Suprema Corte decidirá se pede ou não dados de conta de e-mail armazenados pela Microsoft. Foto: Flickr (CC)/Wonderlane
O relator especial das Nações Unidas sobre o direito à privacidade, Joseph Cannataci, chamou atenção neste mês para as consequências globais do caso divisor de águas envolvendo a Suprema Corte norte-americana e a gigante dos computadores Microsoft. Tribunal decidirá se autoriza ou não um mandado de busca que exige que a empresa entregue todos os conteúdos de uma conta de e-mail, armazenados atualmente na central de dados da companhia, na Irlanda.

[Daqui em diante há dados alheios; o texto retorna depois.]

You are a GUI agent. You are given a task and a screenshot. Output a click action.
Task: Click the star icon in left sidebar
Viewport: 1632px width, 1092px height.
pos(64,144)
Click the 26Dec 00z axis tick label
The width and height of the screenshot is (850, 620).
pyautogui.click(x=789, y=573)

Em avaliação isenta encaminhada à corte no dia 13 de dezembro, o especialista em direitos humanos da ONU aconselha a instância a decidir sobre a questão “em seus méritos específicos” e não para além disso, uma vez que tal deliberação pode ter implicações não intencionais, mas adversas, para a proteção do direito à privacidade em todo o mundo.
“Há um risco de que Estados que desconsideram o direito à privacidade possam usar a decisão da Suprema Corte para legitimar interferências ilegais nesse direito”, alertou Cannataci. “Esse é um caso difícil que levanta duras questões sobre quem tem jurisdição sobre os dados armazenados na nuvem, que é utilizada por milhões de pessoas.”
O documento enviado ao organismo do Judiciário estadunidense não toma lados, e o relator especial dirigiu-se à instituição na condição de amicus curiae, para fornecer aconselhamento especializado.
“Os tribunais não têm respostas fáceis para essas perguntas porque não há regulações internacionais precisas em vigor sobre como o direito internacional trata o ciberespaço, uma lacuna que só pode ser preenchida atualmente pelos Estados trabalhando juntos”, acrescentou o especialista.
O relator especial e o projeto da Comissão Europeia MAPPING (sigla em inglês para Gerenciando Alternativas para a Privacidade, Propriedade e Governança da Internet) estão trabalhando atualmente numa proposta de instrumento legal que estabeleceria um enquadramento regulatório internacional para avaliar solicitações de governos de dados na nuvem.
Devido à posição central dos Estados Unidos no sistema internacional e no fornecimento de serviços de nuvem a nível global, Cannataci considera essencial a participação ativa e engajada do governo norte-americano em esforços para regular o ciberespaço. Na sua avaliação, o relator advertiu a Suprema Corte a evitar decisões que possam diminuir a participação do governo nesses esforços.
Cannataci acrescentou que a elaboração da nota de aconselhamento foi um grande exemplo de colaboração internacional. O especialista agradeceu à Cyberlaw Clinic da Escola de Direito de Harvard, ao Grupo de Pesquisa em Segurança, Tecnologia e e-Privacidade da Universidade de Groningen e ao Departamento de Governança e Política da Informação da Universidade de Malta.
Em 2018, a Suprema Corte dos Estados Unidos ouvirá argumentações orais ao longo do julgamento do caso. Uma decisão deverá ser anunciada ao final de junho do próximo ano.